▸ Supplied data:
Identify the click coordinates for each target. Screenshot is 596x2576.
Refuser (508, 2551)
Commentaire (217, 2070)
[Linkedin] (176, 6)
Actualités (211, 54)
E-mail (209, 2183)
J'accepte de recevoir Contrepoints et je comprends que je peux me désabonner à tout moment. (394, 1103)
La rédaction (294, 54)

* * *

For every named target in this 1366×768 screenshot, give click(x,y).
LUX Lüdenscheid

▸ Your objective:
Would you retype the lines above from the one with "For every named" down to the one with "LUX Lüdenscheid", word for word, both ends included and no other lines?

▸ Written response:
For every named target in this 1366×768 screenshot, give click(x,y).
LUX Lüdenscheid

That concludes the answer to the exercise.